11 thoughts on “Premillennial Dispensationalism in Comic Form!

  1. Oh, yeah. Have you read the Chick tract where Chick asserts that gluons and the strong nuclear force don’t exist–it’s just the love of Jesus Christ sustaining atomic nuclei.

    Seriously, this sort of strong-nuclear-occasionalism is a belief that floats around in these circles.

    • You’d think they’d consider an omnipotent deity to be perfectly capable of sufficient craftsmanship for their creations to keep going without constant influence. So…why don’t they consider this to be the case? What would God have to lose (meaningless things, i.e. glory, don’t count).

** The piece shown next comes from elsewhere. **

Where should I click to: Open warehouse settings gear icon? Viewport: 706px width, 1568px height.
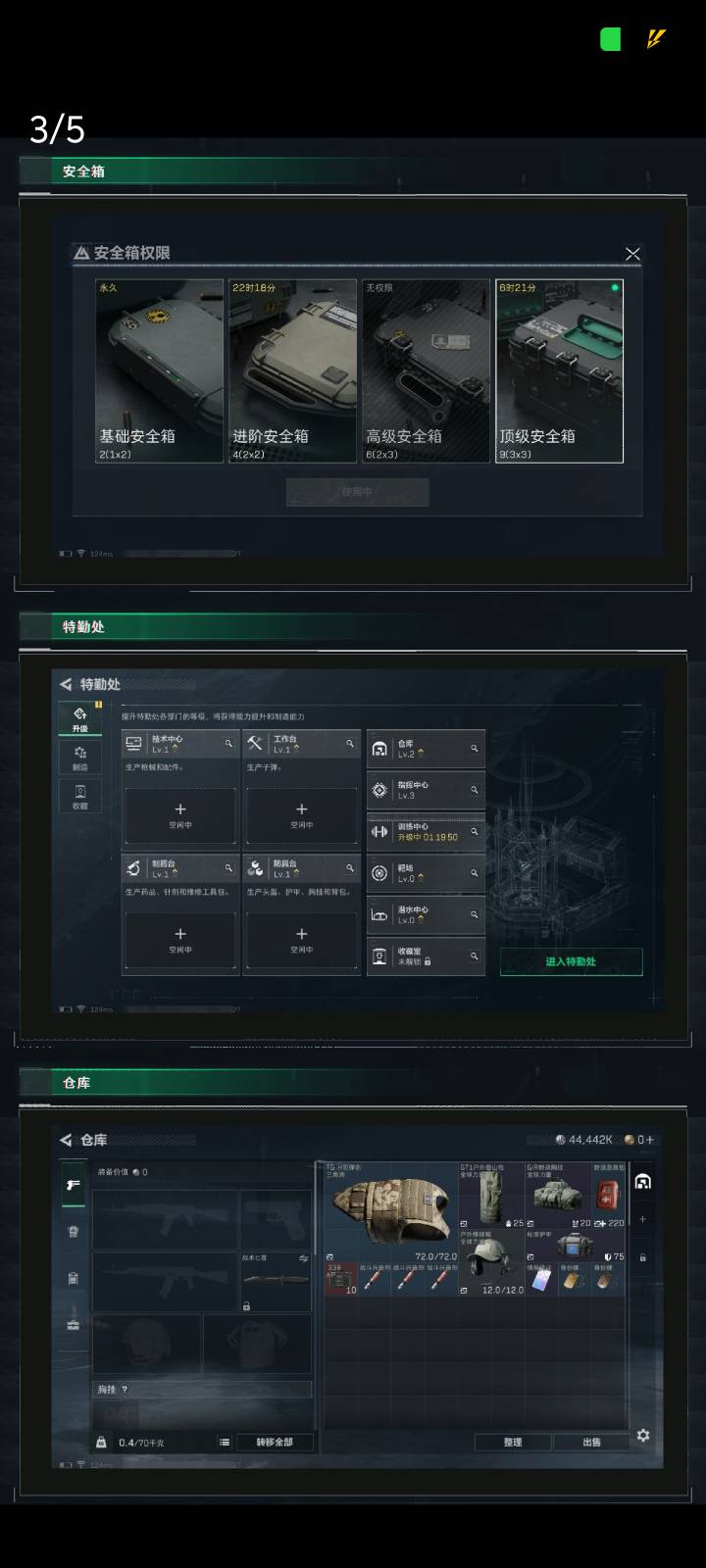[643, 1435]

      • What can I say? I had a guy try that “lol we don’t know what the strong interaction is” sophistry back in like 1993 on some BBS. I wasn’t impressed then and I ain’t now. I guess they need to “see” God in everything to convince themselves that their self-important self-conception is actually valid.

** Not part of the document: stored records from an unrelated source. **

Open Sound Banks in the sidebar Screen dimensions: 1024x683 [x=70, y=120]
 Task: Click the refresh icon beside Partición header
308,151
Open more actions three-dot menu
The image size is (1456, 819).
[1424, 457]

      • Yeah… speaking as an engineer, all I can say is, if God had to actively maintain things on this level, I would have absolutely no respect for Him.

        Then again, I’m convinced that studying anatomy is the best disproof of creationism there is. If we were ‘designed’, it was done as an all-night hack job on the seventh day after going on a bender for the previous six. There are just SO many things that only work because of patches on top of patches…

      • And let us not forget astronomy. God created every single star and accompanying planetary system in a single day, and then needed several just to work on the earth? How can anyone read this and not realize that the writers of this part where self-centered humans, who didn’t know the universe consisted of an unbelievable large number of stars, and assumed that what they could see then must have been all there was. There are many, many instances like it, where it becomes extremely obvious that no knowledge went into the Bible that wasn’t available to ordinary humans at the time. It might still be written by people witnessing Divine events (I personally believe it isn’t), but it really wasn’t dictated by angels, with the writers only performing the jobs of God’s personal assistant.

        Then again, I also can’t understand why they make an enormous fuss about people suggesting ‘7 days’ might not be literal, but claim (see Tsion Ben Yudah) that the following passage:
        Know therefore and understand: from the time that the word went out to restore and rebuild Jerusalem until the time of an anointed prince, there shall be seven weeks; and for sixty-two weeks it shall be built again with streets and moat, but in a troubled time.
        is a perfect prediction of the birth of the Messiah after 483 years, because they mentiond 7 weeks and 62 weeks, and that must mean 7*(62+7) years. Given such highly creative numerology, why they rabidly defend the idea of a creation in 7 days 6000 years ago is beyond me. They obviously have no problem massaging numbers in other points of their holy book.